BEGIN GIVEN DATA

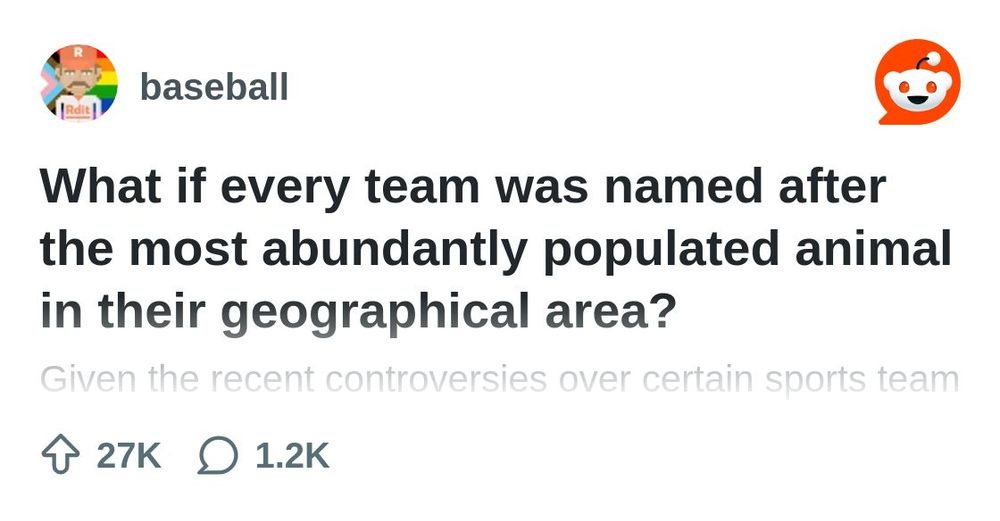Click the upvote arrow icon

click(x=61, y=455)
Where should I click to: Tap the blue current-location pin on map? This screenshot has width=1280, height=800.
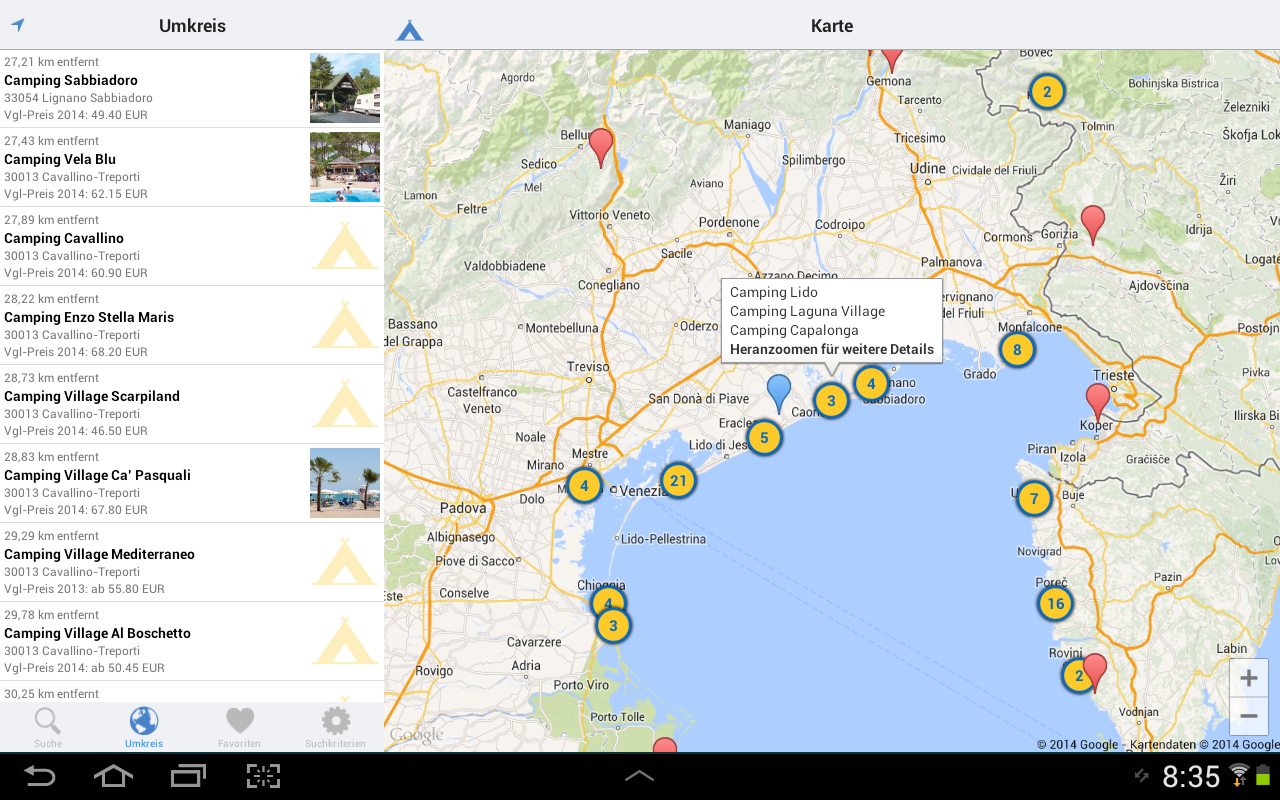779,391
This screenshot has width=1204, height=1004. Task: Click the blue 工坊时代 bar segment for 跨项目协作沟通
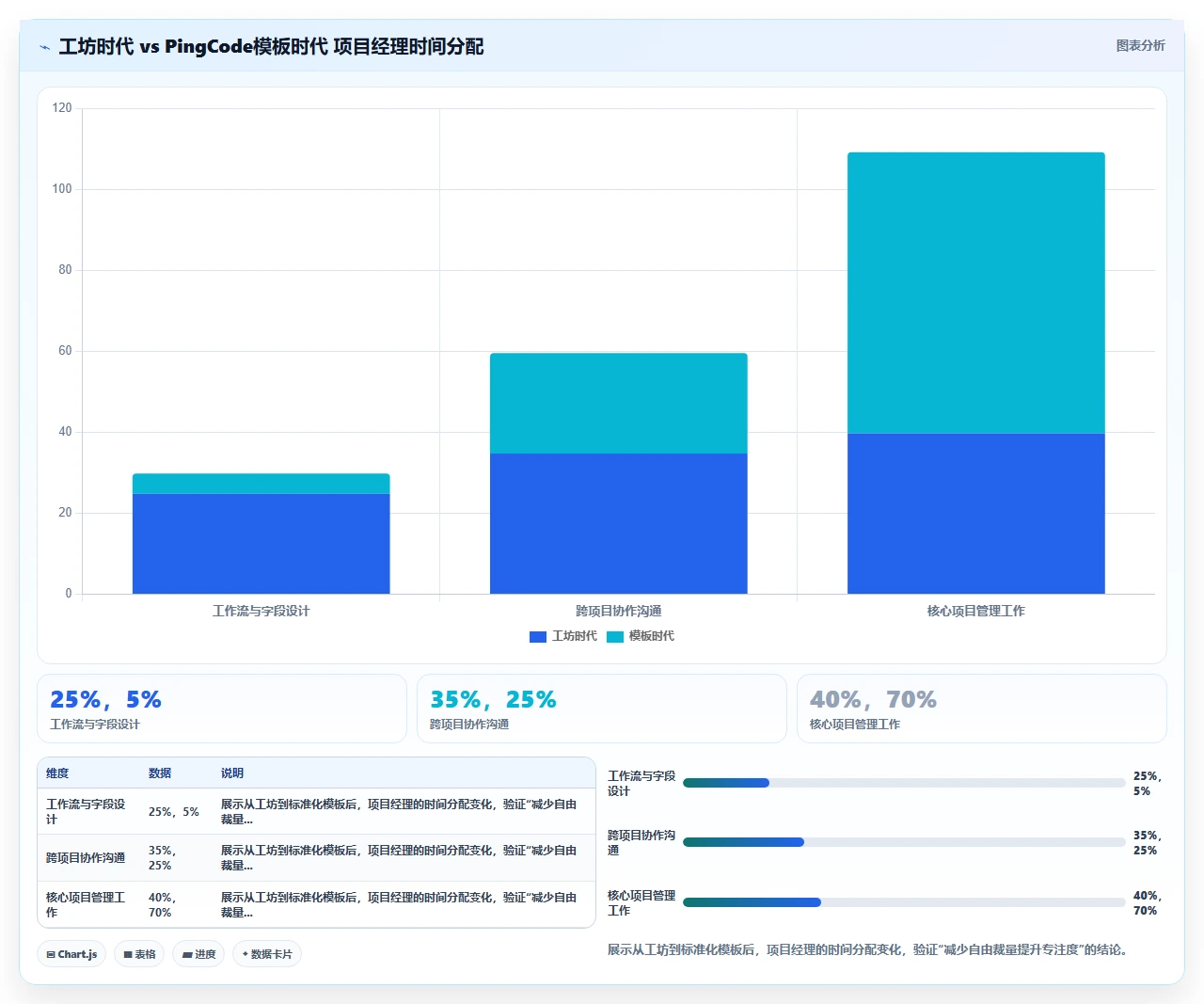click(x=619, y=523)
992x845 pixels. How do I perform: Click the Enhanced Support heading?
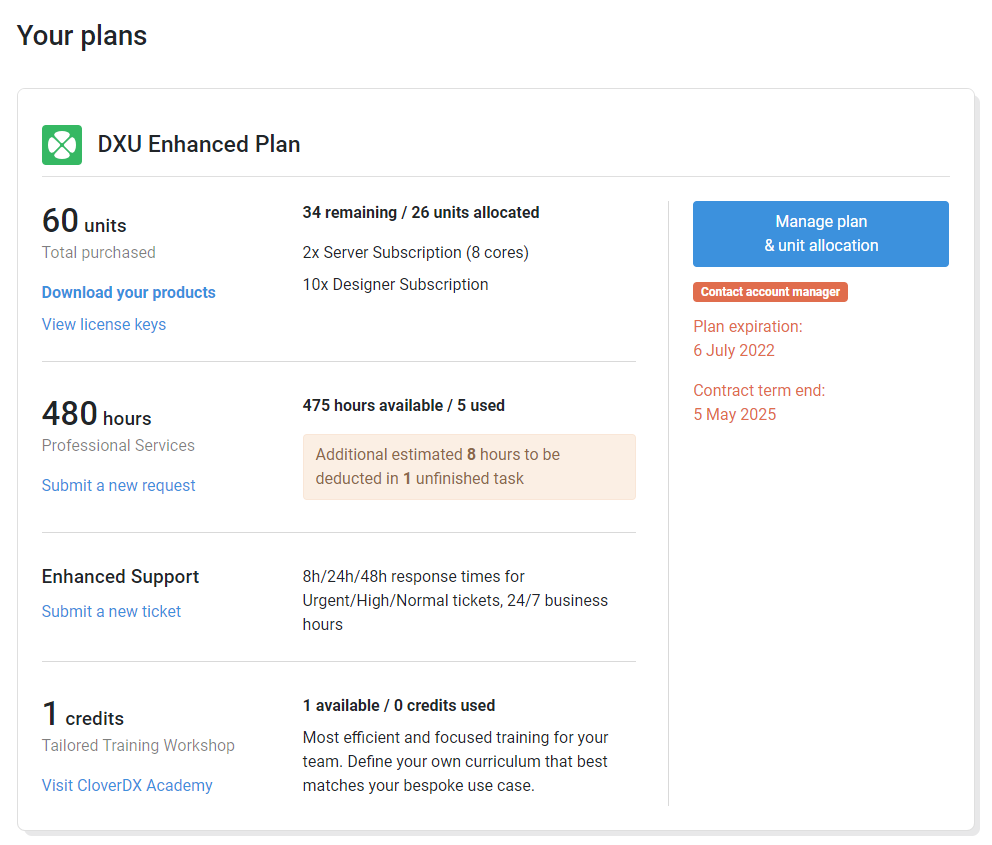click(120, 576)
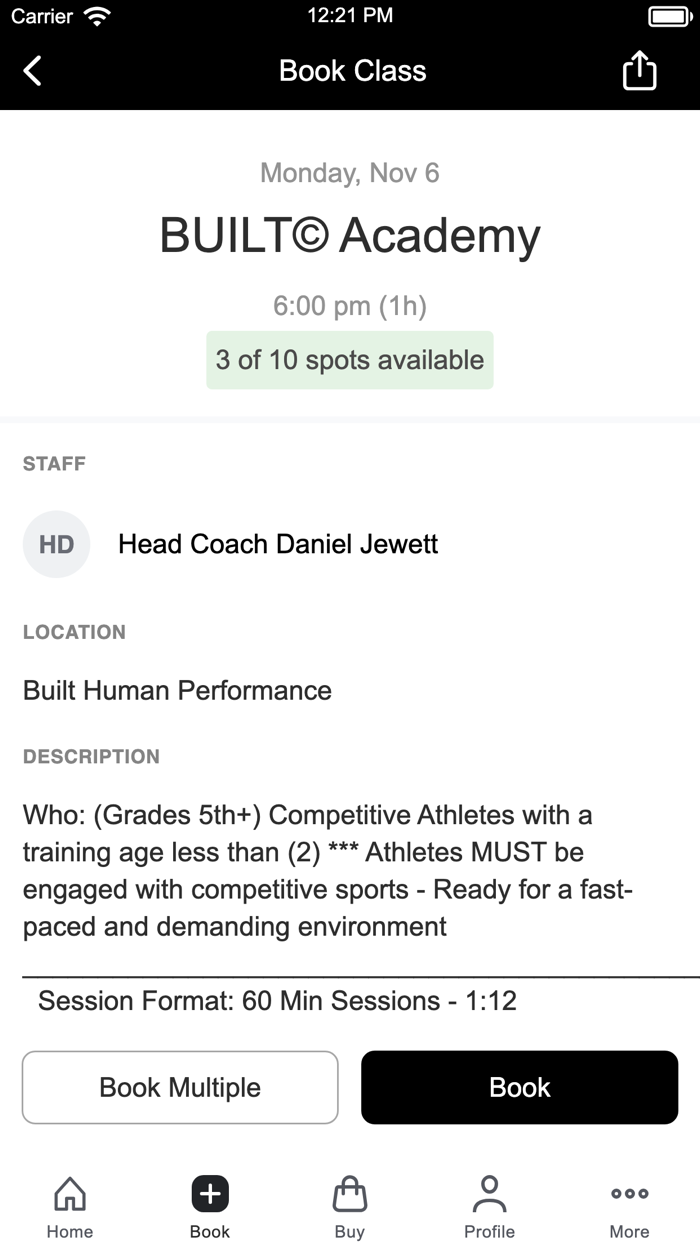This screenshot has height=1244, width=700.
Task: Open the staff member Head Coach Daniel Jewett
Action: [x=277, y=544]
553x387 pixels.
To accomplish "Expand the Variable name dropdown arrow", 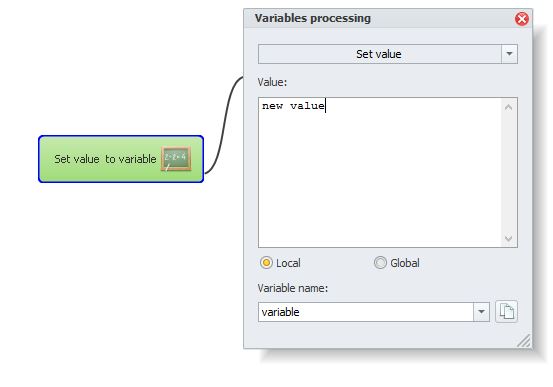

END GIVEN DATA

**ACTIVITY:**
Pictures must be left out of the answer, which should be exactly the lines from the one holding "553x387 pixels." through the last line of the entries above, both included; please add nothing.

**PROBLEM SOLUTION:**
553x387 pixels.
To accomplish "Expand the Variable name dropdown arrow", 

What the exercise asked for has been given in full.